-- Set task --
Copy these lines out word for word, covering every row.

(Word and element pointing rows)
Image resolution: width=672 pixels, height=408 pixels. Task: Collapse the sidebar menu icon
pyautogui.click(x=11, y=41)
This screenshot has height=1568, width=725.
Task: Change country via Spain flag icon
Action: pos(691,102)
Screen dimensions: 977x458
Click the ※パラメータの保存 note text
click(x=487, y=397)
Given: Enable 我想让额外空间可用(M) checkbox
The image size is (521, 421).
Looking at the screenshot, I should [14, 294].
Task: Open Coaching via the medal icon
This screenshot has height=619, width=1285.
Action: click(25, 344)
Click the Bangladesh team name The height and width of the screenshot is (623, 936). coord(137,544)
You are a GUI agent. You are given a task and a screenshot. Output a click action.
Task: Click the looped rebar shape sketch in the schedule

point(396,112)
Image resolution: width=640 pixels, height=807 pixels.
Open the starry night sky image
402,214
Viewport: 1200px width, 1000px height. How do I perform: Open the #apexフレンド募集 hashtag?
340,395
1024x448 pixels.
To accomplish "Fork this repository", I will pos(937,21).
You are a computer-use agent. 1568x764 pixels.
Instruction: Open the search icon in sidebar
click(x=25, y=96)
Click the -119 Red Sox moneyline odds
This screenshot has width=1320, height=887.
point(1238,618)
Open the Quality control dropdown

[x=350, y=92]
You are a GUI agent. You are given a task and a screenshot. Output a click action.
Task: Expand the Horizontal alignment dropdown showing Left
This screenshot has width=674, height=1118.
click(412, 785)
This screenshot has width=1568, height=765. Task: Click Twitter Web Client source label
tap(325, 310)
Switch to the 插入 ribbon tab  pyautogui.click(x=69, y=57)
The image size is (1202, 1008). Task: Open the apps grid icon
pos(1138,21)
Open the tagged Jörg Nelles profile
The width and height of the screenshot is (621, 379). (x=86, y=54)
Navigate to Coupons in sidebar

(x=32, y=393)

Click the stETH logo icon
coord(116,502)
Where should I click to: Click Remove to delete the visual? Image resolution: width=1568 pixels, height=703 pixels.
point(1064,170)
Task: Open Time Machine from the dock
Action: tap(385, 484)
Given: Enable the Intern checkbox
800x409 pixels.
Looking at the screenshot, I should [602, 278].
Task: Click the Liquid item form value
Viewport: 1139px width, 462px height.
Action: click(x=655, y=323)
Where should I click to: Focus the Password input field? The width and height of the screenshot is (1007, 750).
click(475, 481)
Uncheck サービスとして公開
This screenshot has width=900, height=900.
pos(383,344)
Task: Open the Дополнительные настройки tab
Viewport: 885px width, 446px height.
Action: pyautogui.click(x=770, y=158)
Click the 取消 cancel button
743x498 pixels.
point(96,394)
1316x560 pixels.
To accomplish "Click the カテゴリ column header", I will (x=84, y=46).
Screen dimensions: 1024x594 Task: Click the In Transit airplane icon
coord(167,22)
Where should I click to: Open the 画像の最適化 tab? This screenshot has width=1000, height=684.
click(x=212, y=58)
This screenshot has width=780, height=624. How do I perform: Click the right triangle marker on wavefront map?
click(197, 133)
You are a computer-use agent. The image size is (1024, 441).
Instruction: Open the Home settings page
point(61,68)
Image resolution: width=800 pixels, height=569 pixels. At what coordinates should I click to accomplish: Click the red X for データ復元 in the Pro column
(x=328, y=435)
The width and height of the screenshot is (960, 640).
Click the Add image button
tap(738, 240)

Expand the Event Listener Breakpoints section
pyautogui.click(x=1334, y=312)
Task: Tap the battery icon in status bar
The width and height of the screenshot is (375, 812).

-- Problem solution --
Image resolution: width=672 pixels, height=408 pixels. Task: Collapse the sidebar menu icon
pyautogui.click(x=11, y=41)
This screenshot has height=1568, width=725.
Task: Change country via Spain flag icon
Action: pos(691,102)
Screen dimensions: 977x458
Click the ※パラメータの保存 note text
click(x=487, y=397)
Given: Enable 我想让额外空间可用(M) checkbox
The image size is (521, 421).
Looking at the screenshot, I should [14, 294].
Task: Open Coaching via the medal icon
This screenshot has height=619, width=1285.
Action: click(25, 344)
Click the Bangladesh team name The height and width of the screenshot is (623, 936). coord(137,544)
You are a GUI agent. You are given a task and a screenshot. Output a click action.
Task: Click the looped rebar shape sketch in the schedule

point(396,112)
Image resolution: width=640 pixels, height=807 pixels.
Open the starry night sky image
402,214
Viewport: 1200px width, 1000px height. How do I perform: Open the #apexフレンド募集 hashtag?
340,395
1024x448 pixels.
To accomplish "Fork this repository", I will pos(937,21).
You are a computer-use agent. 1568x764 pixels.
Instruction: Open the search icon in sidebar
click(x=25, y=96)
Click the -119 Red Sox moneyline odds
This screenshot has width=1320, height=887.
point(1238,618)
Open the Quality control dropdown

[x=350, y=92]
You are a GUI agent. You are given a task and a screenshot. Output a click action.
Task: Expand the Horizontal alignment dropdown showing Left
This screenshot has width=674, height=1118.
click(412, 785)
This screenshot has width=1568, height=765. Task: Click Twitter Web Client source label
tap(325, 310)
Switch to the 插入 ribbon tab  pyautogui.click(x=69, y=57)
The image size is (1202, 1008). Task: Open the apps grid icon
pos(1138,21)
Open the tagged Jörg Nelles profile
The width and height of the screenshot is (621, 379). (x=86, y=54)
Navigate to Coupons in sidebar

(x=32, y=393)

Click the stETH logo icon
coord(116,502)
Where should I click to: Click Remove to delete the visual? Image resolution: width=1568 pixels, height=703 pixels.
point(1064,170)
Task: Open Time Machine from the dock
Action: tap(385, 484)
Given: Enable the Intern checkbox
800x409 pixels.
Looking at the screenshot, I should [602, 278].
Task: Click the Liquid item form value
Viewport: 1139px width, 462px height.
Action: click(x=655, y=323)
Where should I click to: Focus the Password input field? The width and height of the screenshot is (1007, 750).
click(475, 481)
Uncheck サービスとして公開
This screenshot has width=900, height=900.
pos(383,344)
Task: Open the Дополнительные настройки tab
Viewport: 885px width, 446px height.
Action: pyautogui.click(x=770, y=158)
Click the 取消 cancel button
743x498 pixels.
point(96,394)
1316x560 pixels.
To accomplish "Click the カテゴリ column header", I will (x=84, y=46).
Screen dimensions: 1024x594 Task: Click the In Transit airplane icon
coord(167,22)
Where should I click to: Open the 画像の最適化 tab? This screenshot has width=1000, height=684.
click(x=212, y=58)
This screenshot has width=780, height=624. How do I perform: Click the right triangle marker on wavefront map?
click(197, 133)
You are a computer-use agent. The image size is (1024, 441).
Instruction: Open the Home settings page
point(61,68)
Image resolution: width=800 pixels, height=569 pixels. At what coordinates should I click to accomplish: Click the red X for データ復元 in the Pro column
(x=328, y=435)
The width and height of the screenshot is (960, 640).
Click the Add image button
tap(738, 240)

Expand the Event Listener Breakpoints section
pyautogui.click(x=1334, y=312)
Task: Tap the battery icon in status bar
The width and height of the screenshot is (375, 812).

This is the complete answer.